I would appreciate some help on how to evaluate the desired integral with this contour.
Best Answer
There are several ways to proceed. Here, we will evaluate the integral of interest $I$, as given by
$$I=\int_0^\infty \frac{\log(x^2+1)}{x^4+1}\,dx$$
using contour integration.
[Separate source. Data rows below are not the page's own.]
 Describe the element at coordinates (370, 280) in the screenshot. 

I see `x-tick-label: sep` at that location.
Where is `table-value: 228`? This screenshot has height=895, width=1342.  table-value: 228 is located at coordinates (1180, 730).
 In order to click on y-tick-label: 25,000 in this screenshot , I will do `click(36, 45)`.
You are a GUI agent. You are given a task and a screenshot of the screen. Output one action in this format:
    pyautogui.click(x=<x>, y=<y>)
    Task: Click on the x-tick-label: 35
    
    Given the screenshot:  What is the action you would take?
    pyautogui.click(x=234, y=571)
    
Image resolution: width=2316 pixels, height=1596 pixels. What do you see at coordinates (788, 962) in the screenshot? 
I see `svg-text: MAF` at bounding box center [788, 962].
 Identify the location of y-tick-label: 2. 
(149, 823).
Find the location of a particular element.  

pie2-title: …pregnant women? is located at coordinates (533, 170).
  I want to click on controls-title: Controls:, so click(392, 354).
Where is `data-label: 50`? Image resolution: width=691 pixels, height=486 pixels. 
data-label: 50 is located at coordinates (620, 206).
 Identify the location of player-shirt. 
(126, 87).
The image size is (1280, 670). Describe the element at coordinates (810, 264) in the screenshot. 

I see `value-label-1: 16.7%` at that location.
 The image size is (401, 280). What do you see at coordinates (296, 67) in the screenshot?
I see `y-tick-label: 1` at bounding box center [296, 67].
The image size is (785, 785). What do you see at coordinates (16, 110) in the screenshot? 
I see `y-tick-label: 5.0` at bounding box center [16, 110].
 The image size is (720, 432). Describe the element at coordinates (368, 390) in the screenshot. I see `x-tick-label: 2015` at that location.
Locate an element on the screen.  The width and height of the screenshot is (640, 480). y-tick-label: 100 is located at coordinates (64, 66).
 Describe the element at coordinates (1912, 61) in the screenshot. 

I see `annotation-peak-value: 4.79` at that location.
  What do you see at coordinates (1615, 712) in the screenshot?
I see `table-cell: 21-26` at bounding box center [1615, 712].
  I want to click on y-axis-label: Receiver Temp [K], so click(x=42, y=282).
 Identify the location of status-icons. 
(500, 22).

Hence, we will evaluate the conotu integral $J$ as given by
$$J=\oint_C \frac{\log(z^2+1)}{z^4+1}\,dz$$
where $C$ is the keyhole contour as defined by the OP. Using the residue theorem, we find that
$$\begin{align} \int_{-\infty}^\infty \frac{\log(x^2+1)}{x^4+1}\,dx&=\int_1^\infty \frac{[\log(x^2-1)+i\pi]-[\log(x^2-1)-i\pi]}{1+x^4}\,i\,dx\\\\ &+2\pi i \text{Res}\left(\frac{\log(z^2+1)}{z^4+1}, z=e^{i\pi/4}\right)\\\\ 2\int_0^\infty \frac{\log(x^2+1)}{x^4+1}\,dx&=-2\pi \int_1^\infty \frac1{x^4+1}\,dx+2\pi i \left(\frac{\log(\sqrt{2})+i\pi/4}{4e^{i3\pi/4}}+\frac{\log(\sqrt2)-i\pi/4}{4e^{i9\pi/4}}\right)\\\\ \int_0^\infty \frac{\log(x^2+1)}{x^4+1}\,dx&=- \underbrace{\int_1^\infty \frac{\pi}{x^4+1}\,dx}_{=\pi^2\sqrt{2}/8 -\pi\sqrt{2}\text{coth}^{-1}(\sqrt{2})/4}+\frac\pi 4\left(\sqrt2 \log(\sqrt2)+\pi \sqrt 2/4\right)\\\\ &=\frac{\pi \sqrt 2}{4}\left(\log(2+\sqrt2)-\pi/4\right) \end{align}$$
And we are done!